Content starts

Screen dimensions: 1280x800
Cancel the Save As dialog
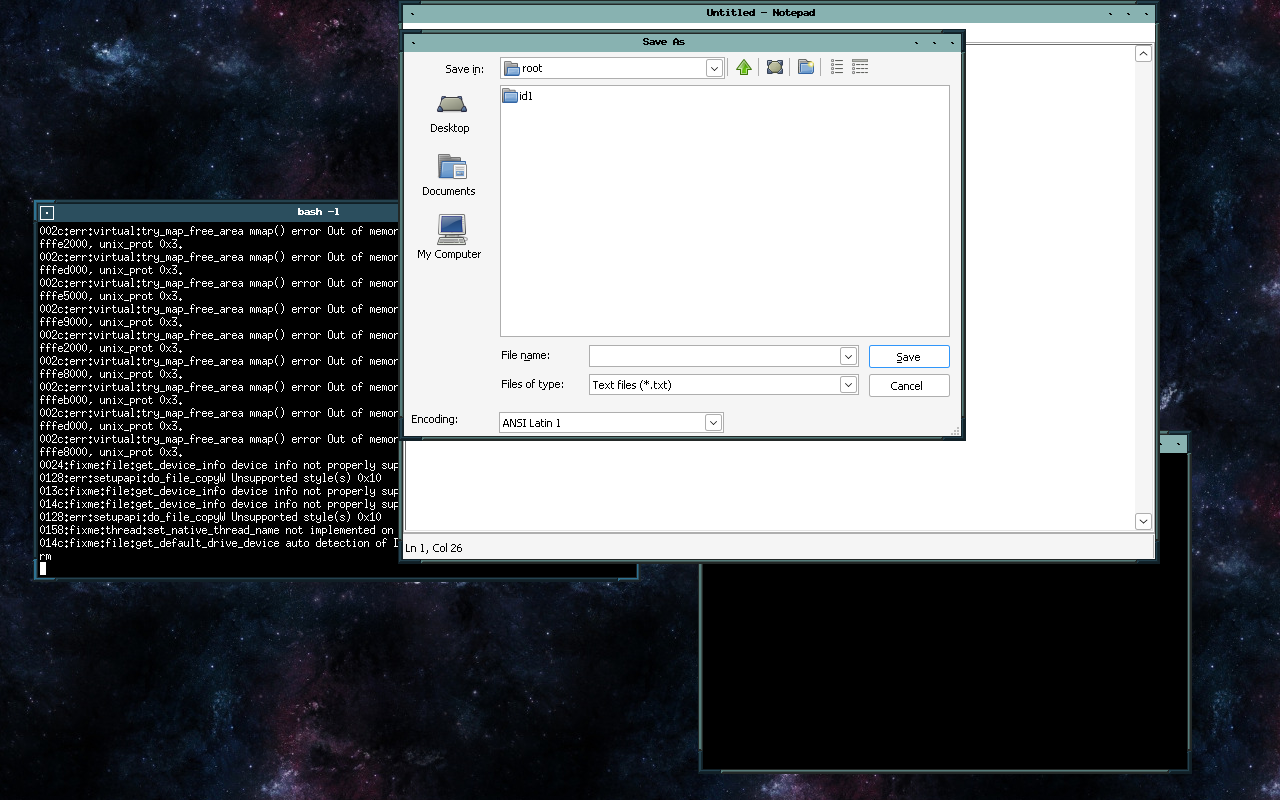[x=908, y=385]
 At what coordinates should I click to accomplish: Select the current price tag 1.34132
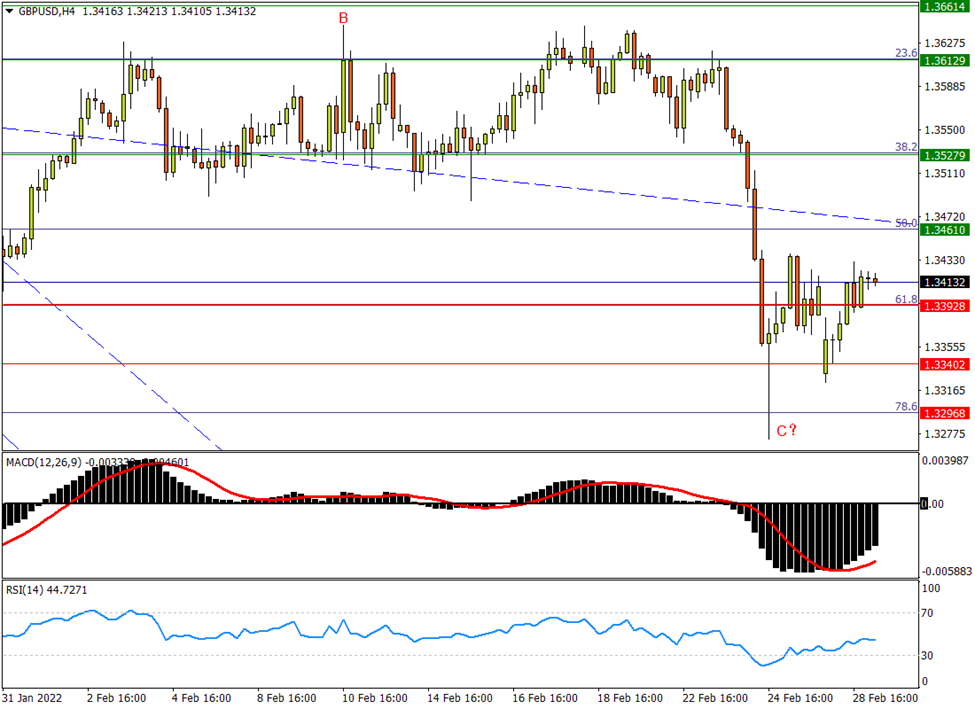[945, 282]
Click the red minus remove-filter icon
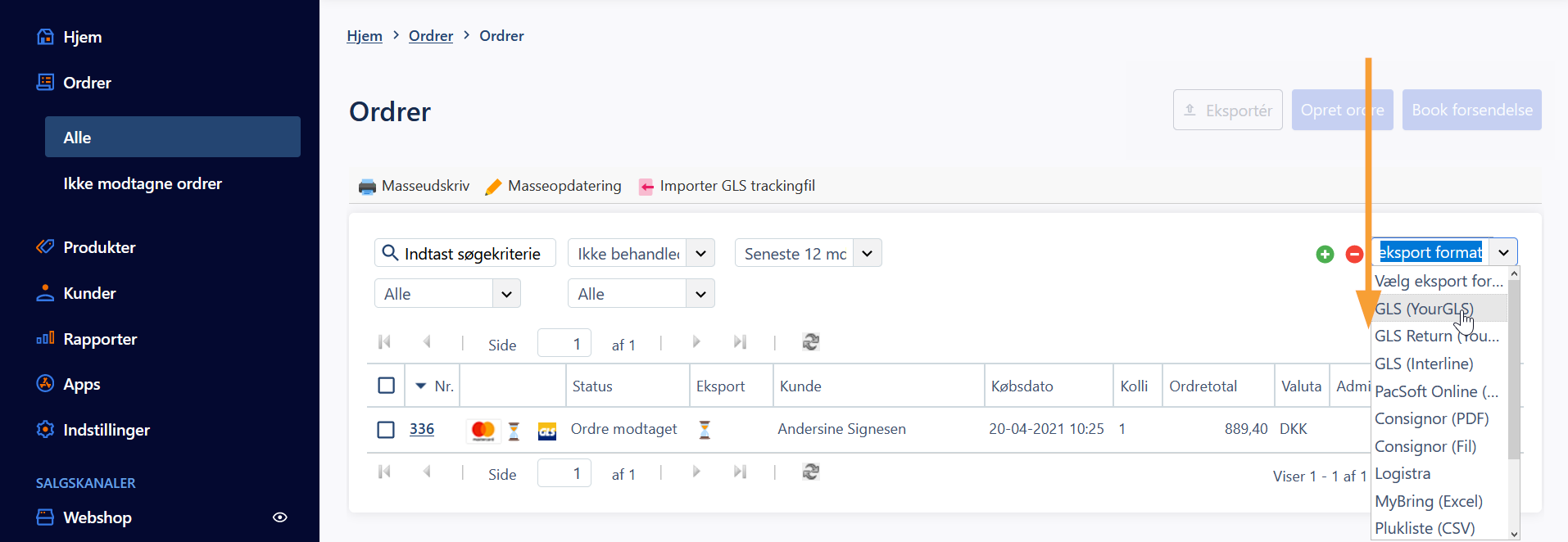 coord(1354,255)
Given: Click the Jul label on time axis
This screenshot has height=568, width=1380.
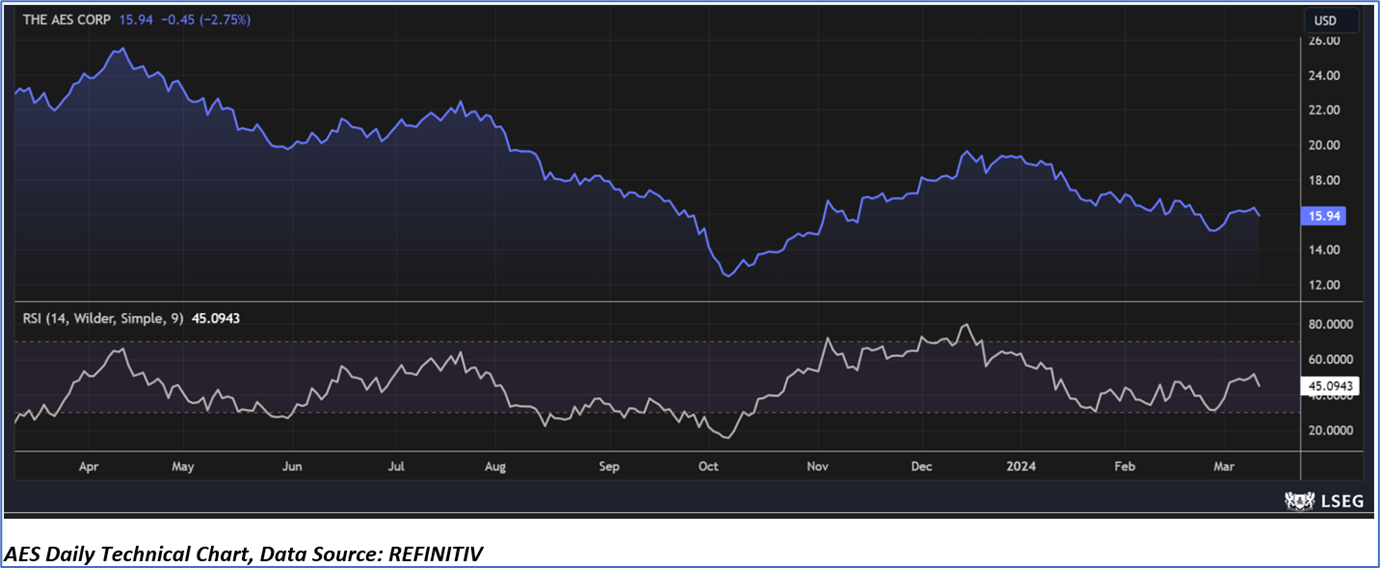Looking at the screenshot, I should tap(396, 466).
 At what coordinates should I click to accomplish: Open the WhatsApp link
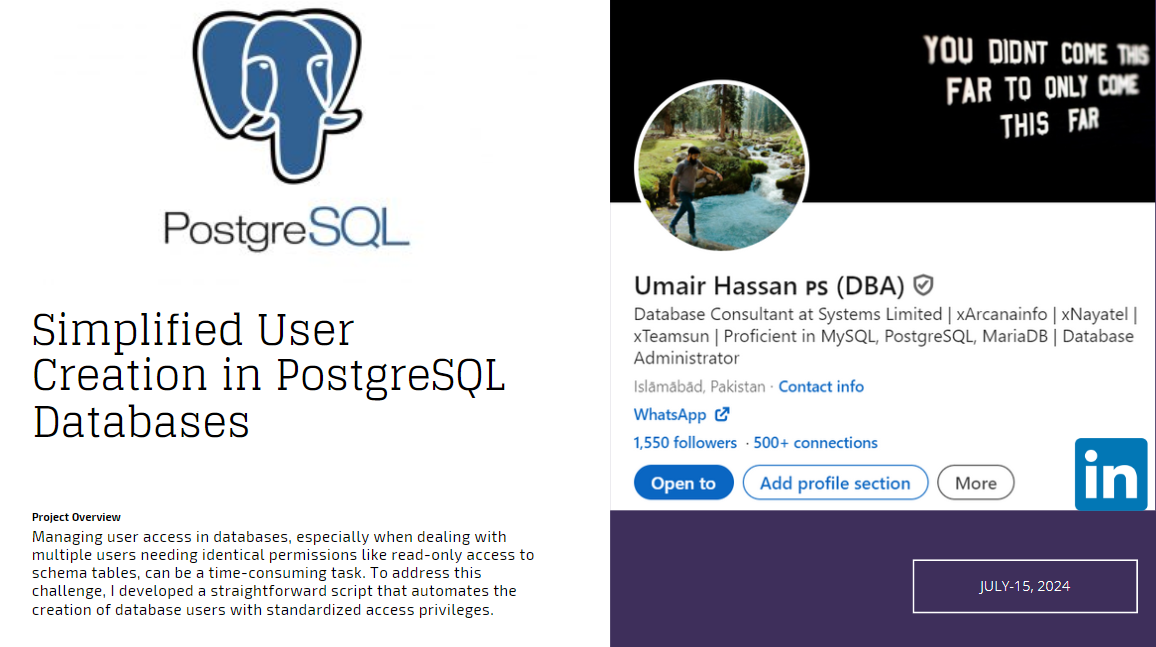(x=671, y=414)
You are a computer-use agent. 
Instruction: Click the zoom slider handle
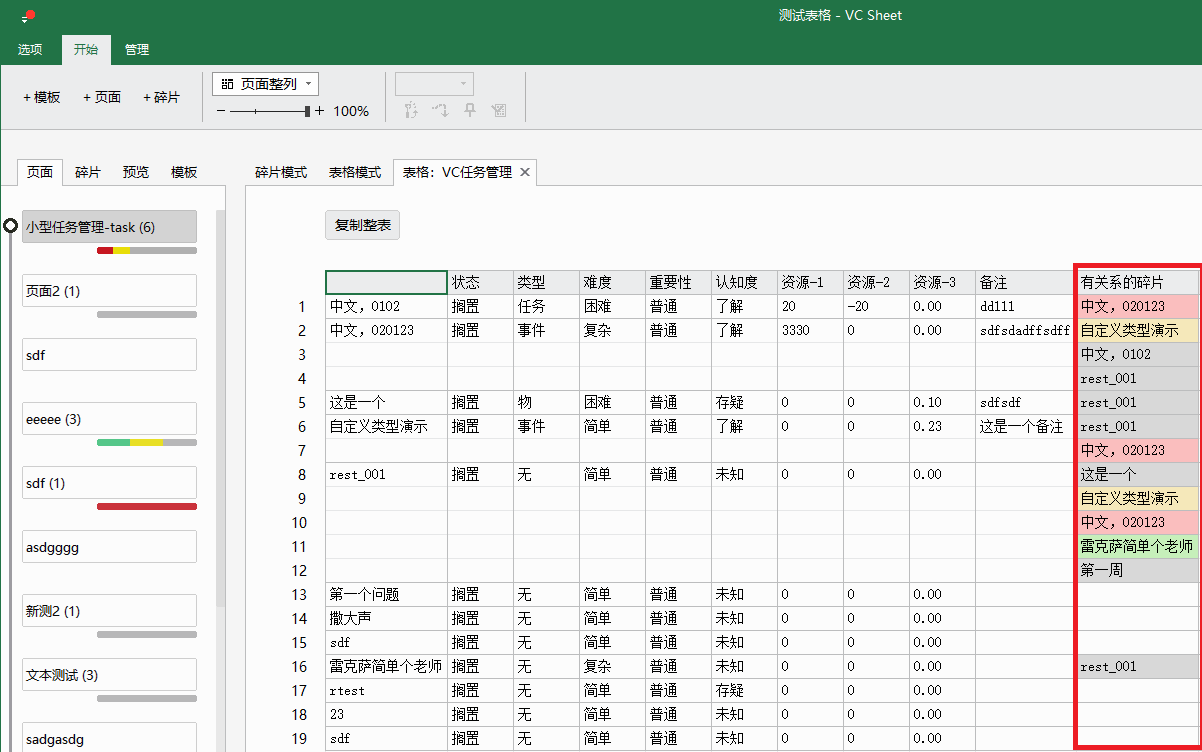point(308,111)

Content ends

Print every entry exactly; omit the pictures.

Screen dimensions: 1280x800
Cancel the Save As dialog
[x=908, y=385]
 At what coordinates should I click to accomplish: Select the current price tag 1.34132
[945, 282]
Click the red minus remove-filter icon
 coord(1354,255)
Given: Click the Jul label on time axis
This screenshot has height=568, width=1380.
Looking at the screenshot, I should tap(396, 466).
 At what coordinates should I click to accomplish: Open the WhatsApp link
(x=671, y=414)
You are a computer-use agent. 
Instruction: Click the zoom slider handle
point(308,111)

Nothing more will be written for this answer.